The identification of PILS proteins and their role in auxin homeostasis at the ER reveal the molecular complexity of intracellular auxin compartmentalization and its eminent importance for the plant development. Here we present in silico analysis to further reveal insight into the organization and regulation of this novel family of putative auxin transport facilitators.
Material and Methods
Sequence information
Sequences were downloaded from PLAZA1, NCBI2 by using tblastx program (Altschul et al., 1997; nr/nt database, PILS and PIN sequences from A. thaliana as queries) or Phytozome3 servers. The information and the ID of the presented sequences can be found in the Supplementary Data.
Online servers
The online available servers used to perform in silico analyses of PILSes are found at: http://www.arabidopsis.org (chromosome localization; alternative splicing), http://bioinformatics.psb.ugent.be/plaza/ (intron/exon organization; sequence information), www.genevestigator.com (expression), http://bar.utoronto.ca/efp/cgi-bin/efpWeb.cgi (expression), http://www.enzim.hu/hmmtop/index.php (prediction of protein topology), http://biophysics.biol.uoa.gr/TMRPres2D (visual representation of transmembrane protein models), http://weblogo.berkeley.edu/logo.cgi (sequence logo), http://www.cbs.dtu.dk/services/NetPhos/ (prediction of phosphorylation sites), http://www.cbs.dtu.dk/services/NetPhosK (prediction of phosphorylation sites), http://www.ebi.ac.uk/Tools/msa/clustalw2/ (multiple amino acid sequences alignment), http://blast.ncbi.nlm.nih.gov/ (sequence information), http://www.phytozome.net/ (sequence information), http://www.r-project.org/ (analysis of collinearity).
Analysis of collinearity
We investigated possible collinearity among A. thaliana PILS genes by comparing 200 surrounding translated genes for each PILS. The comparison was performed for pairs of PILS genes by using blastp program (Altschul et al., 1997). The homology was determined according to E-value from blast results.
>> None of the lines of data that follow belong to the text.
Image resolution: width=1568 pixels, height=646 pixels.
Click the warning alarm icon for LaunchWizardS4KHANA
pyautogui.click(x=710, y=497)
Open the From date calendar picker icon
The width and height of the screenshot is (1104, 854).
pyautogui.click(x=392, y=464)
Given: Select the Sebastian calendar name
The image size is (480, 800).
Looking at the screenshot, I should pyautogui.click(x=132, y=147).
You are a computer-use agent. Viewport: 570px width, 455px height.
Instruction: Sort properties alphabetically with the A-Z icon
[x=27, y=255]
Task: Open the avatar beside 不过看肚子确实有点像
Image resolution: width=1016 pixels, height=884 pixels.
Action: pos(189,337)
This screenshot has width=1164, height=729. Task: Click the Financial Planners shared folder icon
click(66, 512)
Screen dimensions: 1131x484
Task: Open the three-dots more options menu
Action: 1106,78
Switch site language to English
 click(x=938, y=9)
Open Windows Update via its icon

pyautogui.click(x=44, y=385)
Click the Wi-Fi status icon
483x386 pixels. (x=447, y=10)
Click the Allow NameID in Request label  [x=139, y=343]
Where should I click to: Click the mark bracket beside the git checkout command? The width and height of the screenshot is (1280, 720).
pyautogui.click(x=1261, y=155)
The analysis was performed in R environment4.
Phylogenetic analysis
A multiple alignment was built by using Muscle in MEGA5 software (Tamura et al., 2011). Only the conserved domains were used and all positions with less than 80% site coverage were eliminated. The evolutionary history was inferred by using the Maximum Likelihood method based on the Whelan and Goldman (2001) + Freq. model with discrete Gamma distribution (five categories, G parameter = 3.0640) for analysis of PILS amino acid sequences or on the Whelan and Goldman model with discrete Gamma distribution (five categories, G parameter = 2.9920) for analysis of PIN-PILS dataset. The trees are drawn to scale, with branch lengths measured in the number of substitutions per site. The PILS analysis involved 42 amino acid sequences and 322 positions in the final dataset. The PIN-PILS analysis involved 67 amino acid sequences and 354 positions. Evolutionary analyses were conducted in MEGA5 (Tamura et al., 2011). For the sequence alignments see Figures S2 and S3 in Supplementary Material.
Results
Phylogeny of PILS proteins
Using available online tools, we previously showed that PILS proteins are highly conserved among plant species (Barbez et al., 2012). To further investigate the evolution of PILS protein diversification, we analyzed PILS protein sequences from all sequenced taxa of Viridiplantae. The PILS family is present in all the 26 available sequenced genomes and is represented by 202 genes (Table 1; Van Bel et al., 2012; confirmed by reciprocal blast, Altschul et al., 1997). PILS family obviously diversified in the different plant lineages (Table 1). Ancient species, such as algae (1–2), mosses (5), and spike mosses (8), have 1–8 PILS genes, while seed plants, such as Oryza (6), Zea (10), Medicago (13), or Populus (18), have 6 to 18 PILS genes (Table 1). The steadily increasing number in seed plants suggests that PILS genes have duplicated independently in several plant lineages and indicate a more diversified function of PILS proteins in higher plants.
Table 1.
Lineage | Species | Number of genes* |
---|---|---|
Eukaryota | ||
Viridiplantae | ||
Chlorophyta | Micromonas sp. | 1 |
Micromonas pusilla | 1 | |
Ostreococcus lucimarinus | 1 | |
Ostreococcus tauri | 1 | |
Chlamydomonas reinhardtii | 2 | |
Volvox carteri | 2 | |
Bryophyta | Physcomitrella patens | 5 |
Lycopodiophyta | Selaginella moellendorffii | 8 |
Euphyllophyta | ||
Monocots | Oryza sativa japonica | 6 |
Oryza sativa indica | 6 | |
Sorghum bicolor | 7 | |
Brachypodium distachyon | 8 | |
Zea mays | 10 | |
Dicots | Carica papaya | 4 |
Arabidopsis lyrata | 6 | |
Arabidopsis thaliana | 7 | |
Ricinus communis | 7 | |
Fragaria vesca | 8 | |
Manihot esculenta | 9 | |
Lotus japonicus | 12 | |
Medicago truncatula | 13 | |
Vitis vinifera | 13 | |
Malus domestica | 14 | |
Theobroma cacao | 16 | |
Glycine max | 17 | |
Populus trichocarpa | 18 |
To assess the evolutionary relationship among PILS proteins, we constructed phylogenetic trees with PILS sequences from selected model organisms such as available green algae, Physcomitrella, Selaginella, Picea, Brachypodium, Oryza, Medicago, Arabidopsis, and Populus sequences (Figure 2; Figure S1 in Supplementary Material; for sequence alignment see Figure S2 in Supplementary Material). The phylogenetic tree presented in Figure 2 shows that PILSes from Viridiplantae can be grouped into three evolutionary clades: Clade I, Clade II, and Clade III.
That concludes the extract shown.